Pertanian Bersatu


25 – 27 Juli 2012, sejumlah pengrajin tempe di beberapa tempat, salah satunya di Kebayoran Lama, Jakarta Selatan, berhenti berproduksi. Langkah tersebut dilaksanakan sesuai himbaauan dan kesepakatan anggota Pusat Koperasi Tahu Tempe Indonesia, merespon meroketnya harga kedelai.
Memprihatinkan, bahkan di Desa Pliken, Kecamatan Kembaran, Banyumas, sekitar 15 % pengrajin tempe (85 dari 564 pengrajin), berhenti beroprasi lantaran keuntungan yang didapatkan tidak sebanding dengan omzet. Sementara di Desa Kalisari, Kecamatan Cilongok, Banyumas, sebagian pengrajin yang berhenti produksi beralih menjadi buruh di rumah industri tahu yang masih bertahan.
Dari segi konsumen, mengkonsumsi tahu tempe sebagai lauk pauk, merupakan alternatif yang bijak dilakukan oleh masyarakat golongan menengah bawah. Harga terjangkau, dengan kandungan gizi lengkap dan memiliki banyak manfaat kesehatan, membuat tahu tempe menjadi prioritas. Namun, naiknya harga kedelai secara otomatis akan mendongkrak harga tahu tempe. Masyarakat golongan bawah pun waswas, takut primadona mereka sulit bahkan tidak bisa dikonsumsi.
Kondisi seperti inilah, gambaran dampak dari ke-tidak-mandirian Indonesia dalam memenuhi kebutuhan bahan pangannya sendiri. Kenaikan harga kedelai yang terus merangkak, Rp 8000,- /kg saat ini dari Rp 6000,- /kg tiga pekan sebelum Ramadhan (AntaraNews, 24 Juli 2012), membuat para pengrajin tahu tempe menjerit tanpa bisa berbuat banyak selain menghentikan produksi atau bertahan dengan berbagai resiko kerugian.

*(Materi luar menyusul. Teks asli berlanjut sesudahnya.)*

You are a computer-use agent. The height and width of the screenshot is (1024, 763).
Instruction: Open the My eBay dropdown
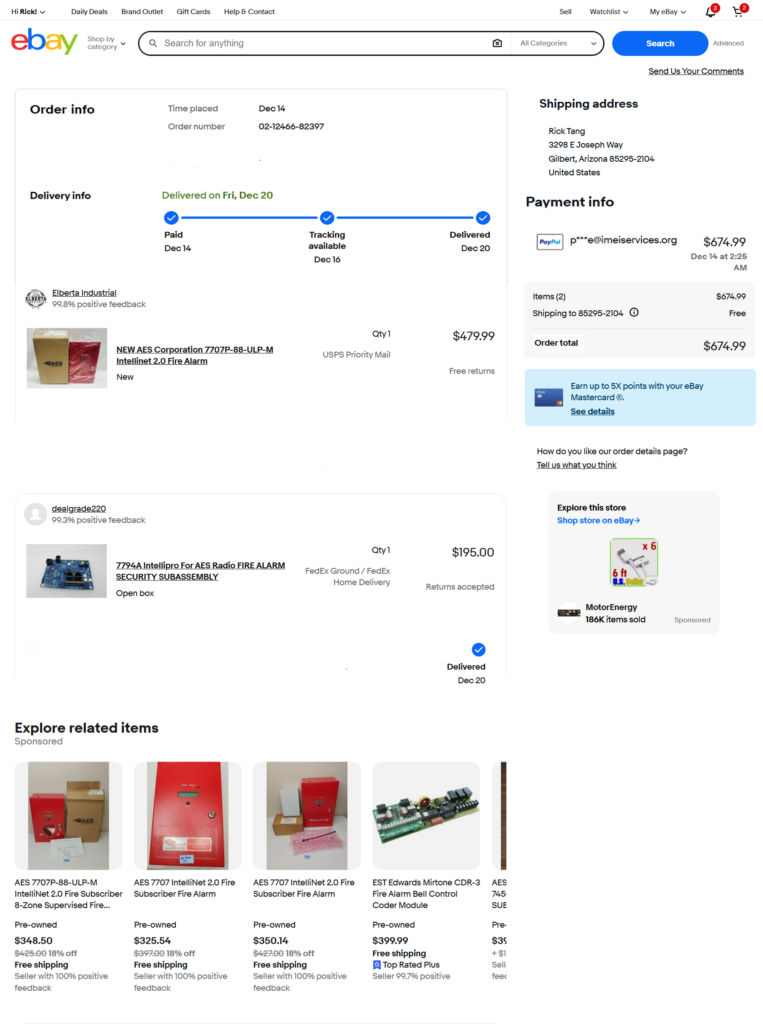(668, 12)
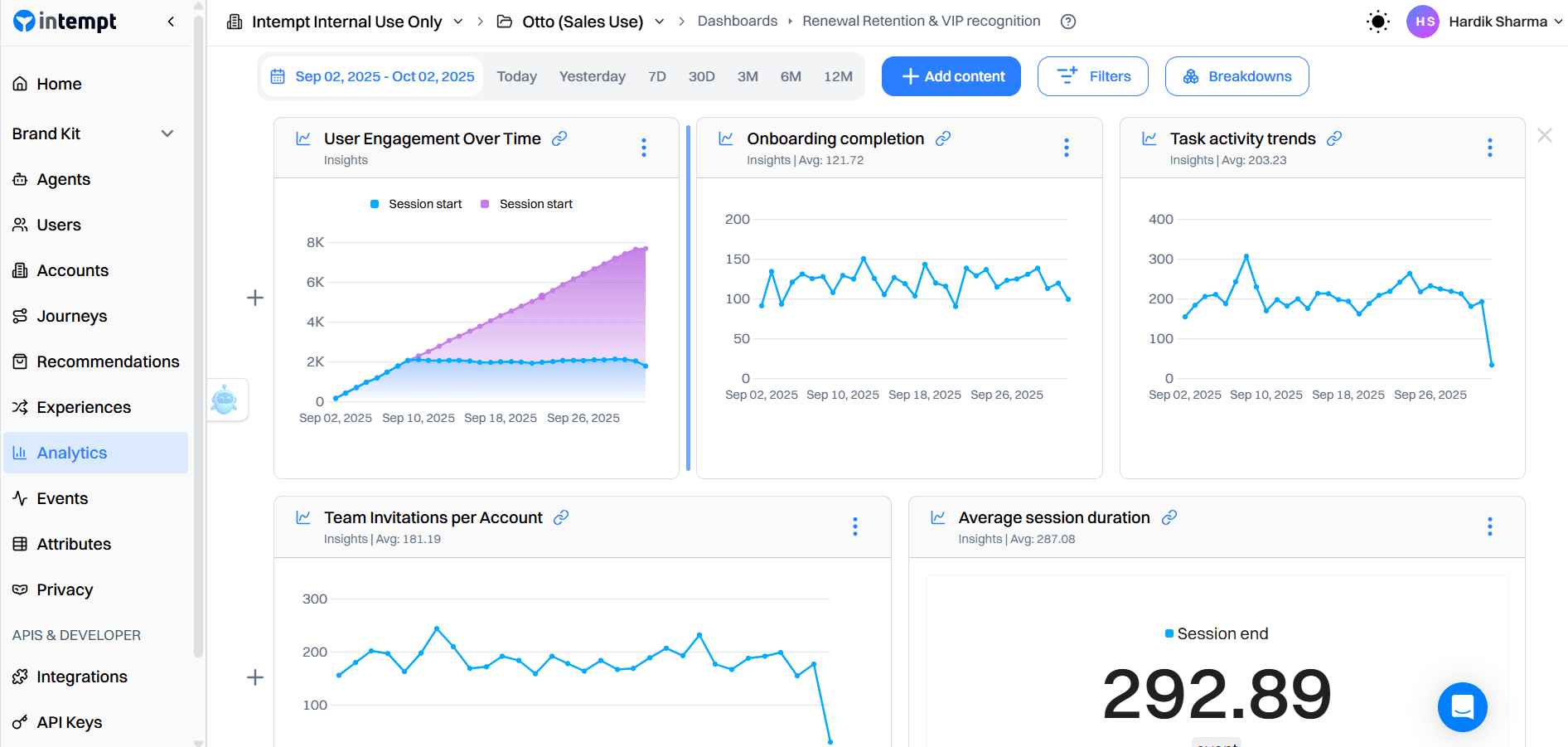Open the date range picker field
Screen dimensions: 1568x747
[x=372, y=76]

Secara global, permasalahan ini timbul karena pengaruh iklim ekstrim melanda sejumlah negara produsen bahan pangan biji-bijian, khususnya kekeringan di Amerika Serikat dan Rusia. Produksi kedelai AS turun dari 81,25 juta ton menjadi 76,25 juta ton dan produksi gandum Rusia anjlok 3 juta ton (Kompas, 24 Juli 2012).

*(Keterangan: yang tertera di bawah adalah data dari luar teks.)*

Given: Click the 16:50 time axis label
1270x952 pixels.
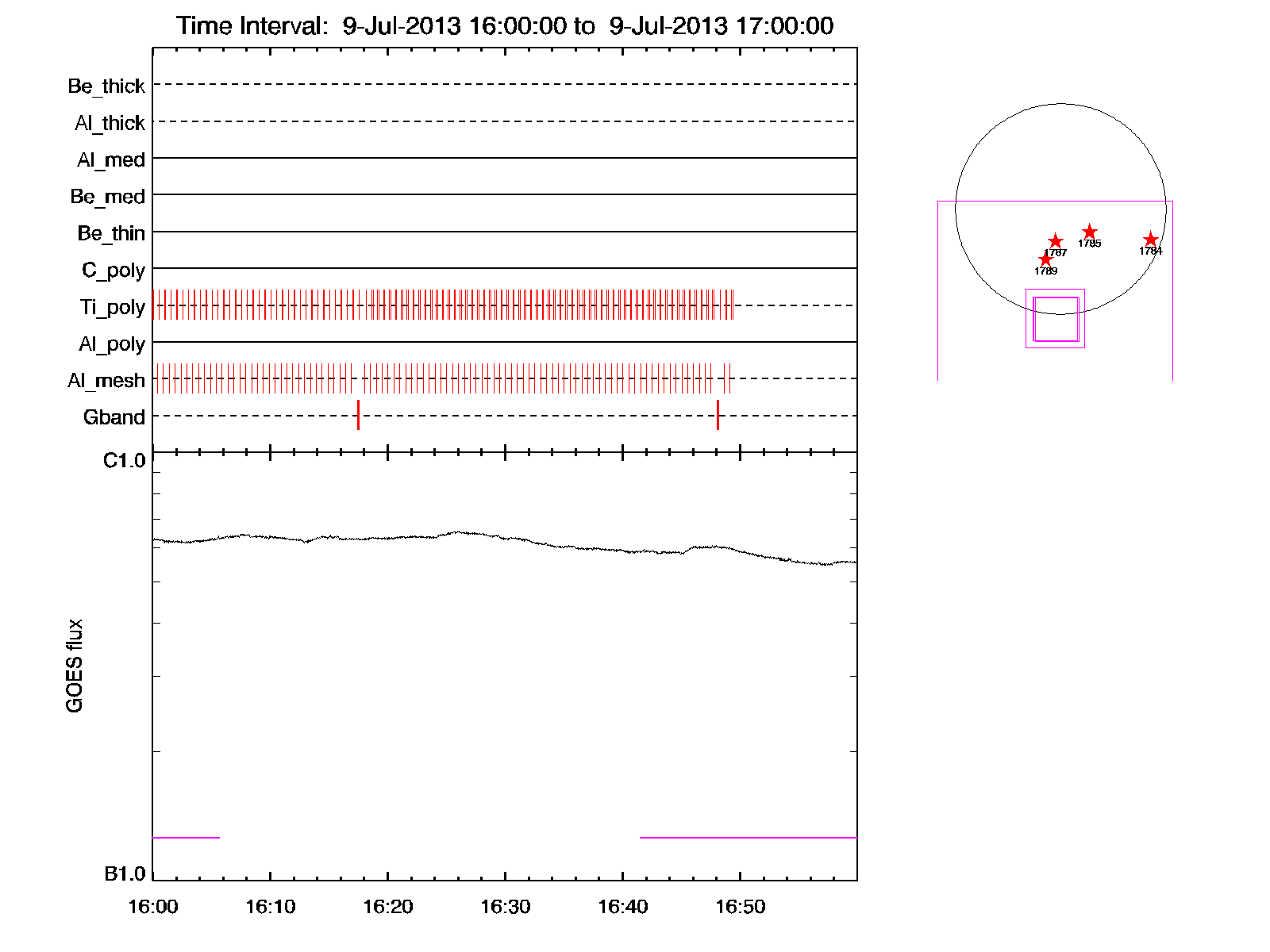Looking at the screenshot, I should point(740,907).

Hal ini seharusnya bisa diatasi oleh pemerintah, jika stok dalam negeri memadai, sehingga stabilitas harga nasional bisa terkendali. Kenyataannya, impor dipilih pemerintah sebagai kebijakan instan, dengan alasan produksi lokal tidak bisa menjawab permasalahan.
Evaluasi Untuk Mandiri
Pada akhirnya, kasus kedelai membuat kita sadar, ketergantungan kebutuhan bahan pangan terhadap impor menjadi pelajaran dan peringatan bagi permasalahan pangan bangsa kita. Intensifikasi pertanian mutlak dilakukan untuk mendongkrak produksi nasional.
Peningkatan produksi bahan pangan dalam negeri bukan urusan Kementrian Pertanian saja, namun urusan banyak pihak. Permasalahan ini harus diselesaikan secara multisektoral. Konsep panca usaha tani yang meliputi pemilihan dan penggunaan bibit unggul, pengolahan lahan secara tepat, pengaturan irigasi, pemupukan sesuai aturan serta pemberantasan hama dengan baik, perlu direnungkan kembali dan dijalankan secara benar. Pembangunan infrastruksur pendukung haruslah sejalan dengan pengembangan produksi. Regulasi pertanian dan kontrol pasar adalah faktor penting yang harus menjadi perhatian pemerintah.
Kasus kedelai sekarang, merupakan potret permasalahan pangan dalam negeri yang masih belum bisa mandiri. Banyak sektor pangan lain memiliki permasalahan serupa, bergantung pada komoditas impor dan “mandulnya” produksi lokal. Seperti singkong, yang pada April dan Mei 2012 Indonesia kembali impor, dari Cina dan Vietnam. Beras, komoditas pangan yang menjadi perhatian khusus pemerintah. Setiap bulan perkembangan beras nasional di kaji dan dievaluasi, apakah perlu impor atau tidak. Banyak komoditas lain yang perlu diperhatikan dan didongkrak produksi nasionalnya.
Apakah intensifikasi pertanian untuk mewujudkan mandiri pangan bangsa ini bisa diwujudkan?. Meminjam istilah jawa, sing ubet, ngeliwet (yang bekerja ulet tentu akan menanak nasi), jika segala sesuatu dilakukan dengan sungguh-sungguh, tentu akan membuahkan hasil yang baik.